The history of modern AI can be told in parameter counts. GPT-2 had 1.5 billion parameters in 2019 and people thought it was dangerously capable. GPT-3 arrived in 2020 with 175 billion and rewrote the rules. Each jump in scale unlocked capabilities that smaller models simply could not match — few-shot learning, coherent long-form writing, basic reasoning — and labs raced to train ever-larger models. This was not just marketing. Scaling laws published by OpenAI and DeepMind showed a remarkably smooth relationship between parameter count, training data, compute budget, and model performance. More parameters, trained on more data, with more compute, meant predictably better results. The arms race was rational, at least for a while.
Not all parameters are equal, and not all of them fire on every input. Mixture-of-Experts (MoE) models like Mixtral and (reportedly) GPT-4 contain many billions of total parameters, but a routing network selects only a subset of "expert" sub-networks for each token. Mixtral 8x7B has roughly 47 billion total parameters but activates only about 13 billion per forward pass — giving you the quality of a much larger model at the inference cost of a smaller one. Meanwhile, the Chinchilla scaling research from DeepMind in 2022 upended the "bigger is always better" assumption entirely. They showed that most large models were undertrained: a smaller model trained on significantly more data could outperform a larger model trained on less. Chinchilla, at 70 billion parameters trained on 1.4 trillion tokens, beat the 280-billion-parameter Gopher. The lesson was that parameter count alone tells you very little without knowing how much data and compute went into training.
Parameters have a direct, unavoidable cost in GPU memory. Each parameter stored in fp16 (16-bit floating point) or bf16 takes 2 bytes. A 7-billion-parameter model therefore needs roughly 14 GB of VRAM just to hold the weights — before you account for anything else. Quantize to int8 (8-bit integers) and that drops to 7 GB; go to 4-bit and you are down to about 3.5 GB. That is inference. Training is a different beast entirely, because you also need to store gradients (same size as the parameters), optimizer states (often 2x the parameter size for Adam), and activations for backpropagation. A rough rule of thumb: training a model in mixed precision requires 4 to 6 bytes per parameter at minimum, and can reach 16 to 20 bytes per parameter with full optimizer state and no memory optimizations. This is why a 7B model that runs comfortably on a single consumer GPU for inference requires a cluster of datacenter GPUs for training.

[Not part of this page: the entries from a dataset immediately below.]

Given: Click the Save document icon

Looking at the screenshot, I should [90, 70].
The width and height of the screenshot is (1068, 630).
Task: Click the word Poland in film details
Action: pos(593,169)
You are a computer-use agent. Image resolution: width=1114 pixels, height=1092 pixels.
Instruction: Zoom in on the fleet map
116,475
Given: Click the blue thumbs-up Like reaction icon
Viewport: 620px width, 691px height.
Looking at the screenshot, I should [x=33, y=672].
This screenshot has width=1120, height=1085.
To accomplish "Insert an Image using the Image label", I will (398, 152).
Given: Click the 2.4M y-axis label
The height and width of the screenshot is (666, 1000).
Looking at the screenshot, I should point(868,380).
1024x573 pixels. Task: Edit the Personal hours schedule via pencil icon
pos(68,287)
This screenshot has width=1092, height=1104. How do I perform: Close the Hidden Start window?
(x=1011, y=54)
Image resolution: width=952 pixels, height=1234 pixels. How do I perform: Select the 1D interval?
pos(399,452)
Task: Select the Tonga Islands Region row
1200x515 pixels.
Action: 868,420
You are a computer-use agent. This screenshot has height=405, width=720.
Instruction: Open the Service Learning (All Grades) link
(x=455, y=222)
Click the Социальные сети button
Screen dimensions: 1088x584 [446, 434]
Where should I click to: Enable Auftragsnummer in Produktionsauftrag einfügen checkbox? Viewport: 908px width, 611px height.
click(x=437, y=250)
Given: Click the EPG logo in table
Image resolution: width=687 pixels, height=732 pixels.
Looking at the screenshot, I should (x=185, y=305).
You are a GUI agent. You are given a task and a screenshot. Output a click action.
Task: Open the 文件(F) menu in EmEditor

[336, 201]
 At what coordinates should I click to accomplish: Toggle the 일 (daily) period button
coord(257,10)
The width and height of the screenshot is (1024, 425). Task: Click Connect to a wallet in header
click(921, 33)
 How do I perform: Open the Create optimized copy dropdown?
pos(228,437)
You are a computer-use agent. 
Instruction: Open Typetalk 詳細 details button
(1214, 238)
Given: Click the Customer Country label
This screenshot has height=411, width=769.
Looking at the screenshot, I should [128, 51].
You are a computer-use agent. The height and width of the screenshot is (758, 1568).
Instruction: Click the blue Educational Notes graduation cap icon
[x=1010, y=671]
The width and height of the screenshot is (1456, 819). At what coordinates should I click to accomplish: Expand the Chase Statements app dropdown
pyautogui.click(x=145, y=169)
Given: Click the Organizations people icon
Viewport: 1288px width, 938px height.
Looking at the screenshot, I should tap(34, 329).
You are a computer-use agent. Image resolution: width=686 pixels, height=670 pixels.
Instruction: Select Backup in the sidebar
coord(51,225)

The industry has largely moved past the belief that stacking more parameters is the primary path to better models. The evidence piled up from multiple directions: Chinchilla proved data quantity mattered as much as model size, open-weights models like Llama 3 and Qwen 2.5 showed that careful data curation and longer training could make 70B models competitive with much larger ones, and architecture innovations like MoE, state-space models, and improved attention mechanisms delivered better performance per parameter than brute-force scaling. The frontier today is about training efficiency, data quality, and post-training techniques like RLHF and distillation — not just making the parameter counter go up. Parameter count still matters as a rough proxy for capacity, but it is increasingly the least interesting thing about a model.